Die histologische Aufarbeitung von Hautpräparaten ist ein relevanter Eckpfeiler im diagnostischen Armamentarium der Dermatologie. Diese Aufarbeitung erfolgt in der Regel in histologischen Labors, mit einem Objektträger als Endresultat, der am Mikroskop betrachtet wird. Auf Basis dieser analogmikroskopischen visuellen Information wird schließlich in Zusammenschau mit den klinischen Angaben und Bildern ein Befund erstellt. Seit einigen Jahrzehnten gibt es Entwicklungen in der Digitalisierung, die es auch im Bereich der Dermatopathologie ermöglichen, digital tätig zu werden. Das Konzept: Der Glasobjektträger, der normalerweise am Mikroskop betrachtet und physisch transportiert werden muss, wird zentral im Labor durch einen Slide Scanner digitalisiert. Dadurch kann er örtlich und zeitlich unabhängig von Dermatopatholog:innen beurteilt werden.

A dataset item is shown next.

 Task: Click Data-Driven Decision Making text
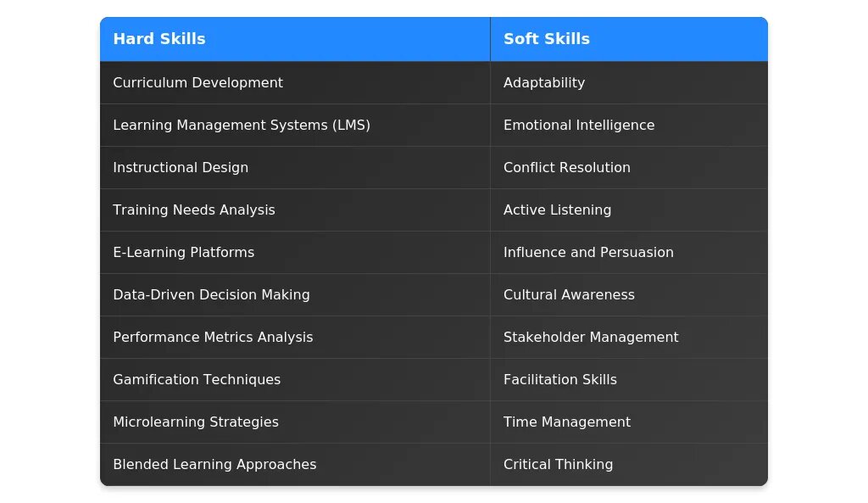[211, 295]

Es ist jedoch keineswegs selbstverständlich, dass dies möglich ist. Es bedarf auch der Evidenz dafür, dass diese digitalisierte Prozessierung und Begutachtung in Bezug auf die diagnostische Qualität – sowohl die Sensitivität als auch die Spezifität betreffend – der bisherigen Arbeitsweise äquivalent ist. Hier gibt es mittlerweile eine hohe Anzahl von Studien, die viele diagnostische Schritte einschließen.1
Konkrete Vorteile: Die Digitalisierung ist natürlich kein Selbstzweck, sondern soll konkrete Vorteile liefern: zeitlich und örtlich flexiblere Berufsrealitäten, Kompensationsmöglichkeit fachlicher Engpässe durch digitale Zusammenlegung entfernter Standorte, Nutzung von automatisierten Verarbeitungsschritten (siehe „Künstliche Intelligenz“) sowie digitale und asynchrone Lehre.

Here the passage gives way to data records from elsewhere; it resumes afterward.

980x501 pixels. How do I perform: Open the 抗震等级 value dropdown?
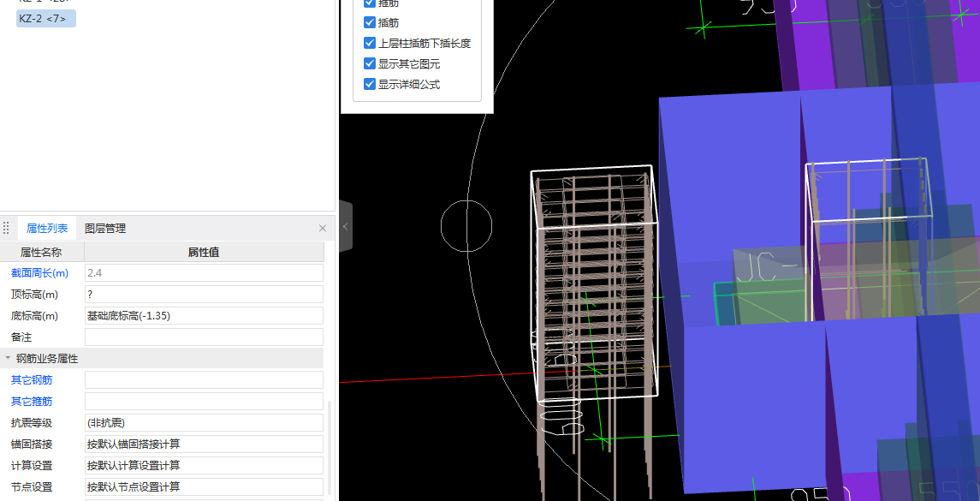(204, 423)
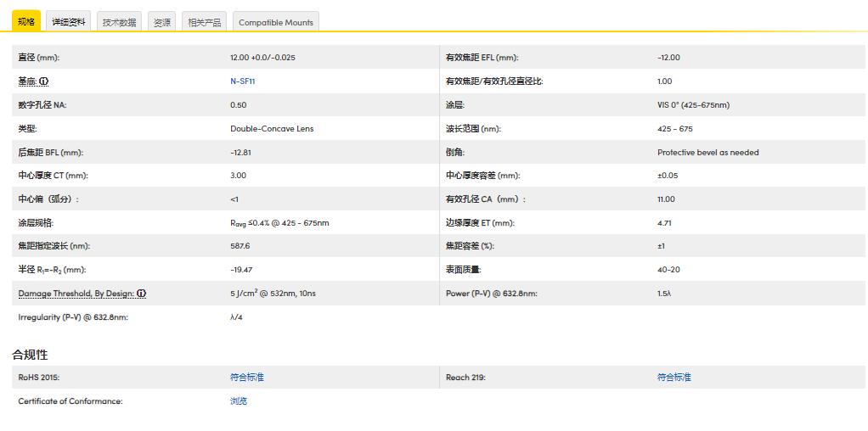Switch to the 详细资料 tab
The image size is (868, 431).
tap(69, 22)
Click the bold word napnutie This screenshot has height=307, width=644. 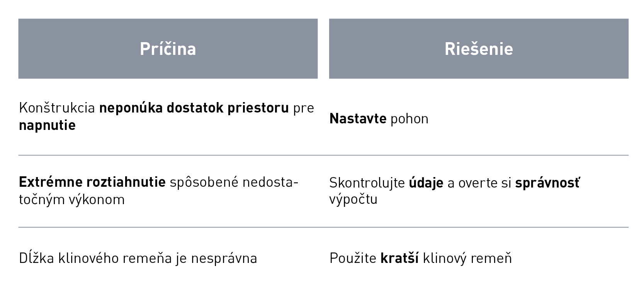click(47, 125)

Technische Herausforderungen: Neben der Evidenz der diagnostischen Gleichwertigkeit gibt es organisatorische technische Herausforderungen, die von Institutionen im Rahmen der Digitalisierung der Dermatopathologie gelöst werden müssen.2 Eine davon ist die Sicherheit in Bezug auf Datenschutz, da Patientendaten potenziell über das Internet übertragen werden. Insgesamt muss davon ausgegangen werden, dass Organisation und Arbeitsabläufe im Zuge der Digitalisierung grundsätzlich überarbeitet werden müssen.3 Ein sehr spezifisches Beispiel für eine technische Herausforderung im Bereich der digitalen Diagnostik ist die Farbwiedergabe. Durch unterschiedliche Scanner, Lampen und Bildschirme werden Farben unterschiedlich dargestellt. Diese unterschiedlichen Farben können in der Routinediagnostik relevant sein – bei zu schwachen Farbtönen können etwa eosinophile Granulozyten mit neutrophilen Granulozyten verwechselt werden. Um dies zu lösen, werden in der Regel Farbprofile durch Slide Scanner hinterlegt, die durch die Ansichts-Software und entsprechend farbkalibrierte Bildschirme verarbeitet werden können.4 Für die Verwendung von Bildschirmen im diagnostischen Prozess gibt es mittlerweile Studien, die unterschiedliche Qualität und Nutzbarkeit dieser untersucht haben.5 Es hat sich gezeigt, dass vor allem Pixeldichte und Abdeckung von Farbräumen in der Diagnostik relevante Qualitäten sind.
Neue technologische Methoden: Abseits der konventionellen histologischen Aufarbeitung gibt es andere neue technologische Methoden, die auch ohne ein eigenes Labor histologieartige Bilder liefern sollen.
Bei der konfokalen Ex-vivo-Mikroskopie6 wird das native Exzisionsmaterial mit Acridinorange getränkt und anschließend, ähnlich wie bei einer konfokalen In-vivo-Mikroskopie, durch einen Laser gescannt. Das Ergebnis wird mit einer errechneten „Pseudofarbe“ versehen und kann schließlich innerhalb weniger Minuten wie ein digitaler histologischer Schnitt betrachtet werden – gleich im Operationssaal. Diese Methode hat das Potenzial, den Gefrierschnitt zu ersetzen, und wird bereits in vielen Spitälern Europas eingesetzt.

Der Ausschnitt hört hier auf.